TASK DETAILS:
Any picture in the range stays out of the copy; retype exactly the lines from the one with "The image size" to the end of the listing.

● ● ● ●

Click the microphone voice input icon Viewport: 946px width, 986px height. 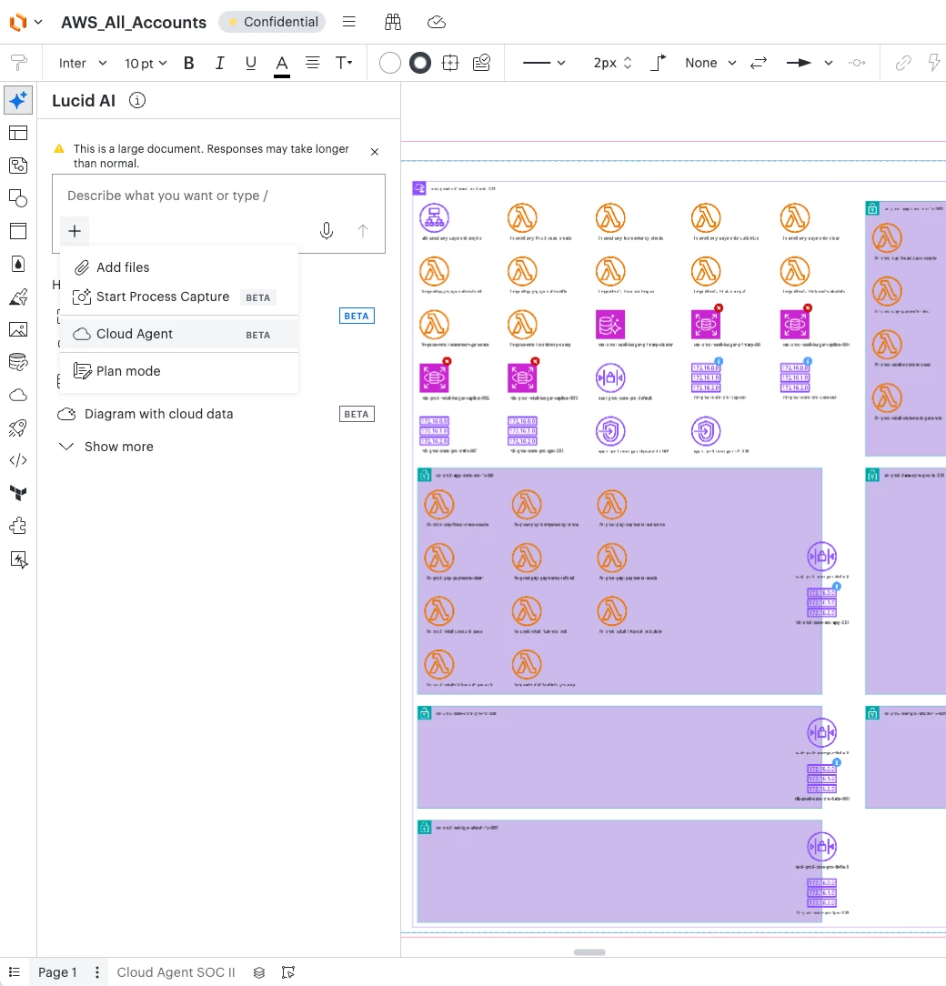(327, 231)
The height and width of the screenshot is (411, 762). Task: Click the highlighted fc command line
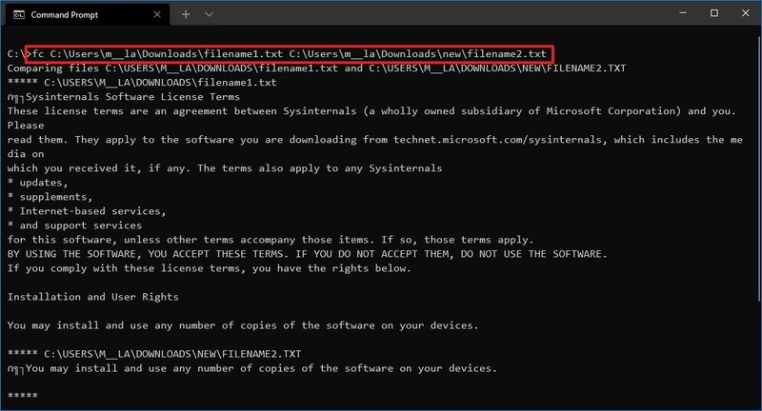point(289,54)
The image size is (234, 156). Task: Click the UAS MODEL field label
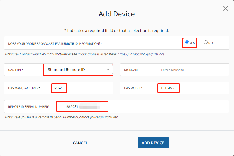click(133, 88)
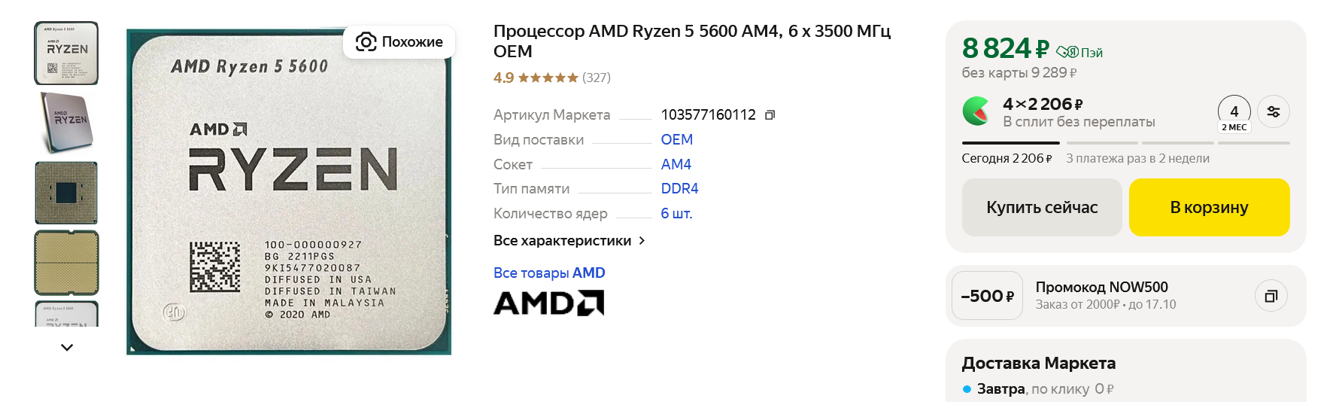The height and width of the screenshot is (402, 1336).
Task: Click the rating stars
Action: pos(548,78)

● ● ● ●

RESPONSE BELOW:
The image size is (234, 156). Task: Click the UAS MODEL field label
click(133, 88)
The height and width of the screenshot is (402, 1336).
Task: Click the rating stars
Action: pos(548,78)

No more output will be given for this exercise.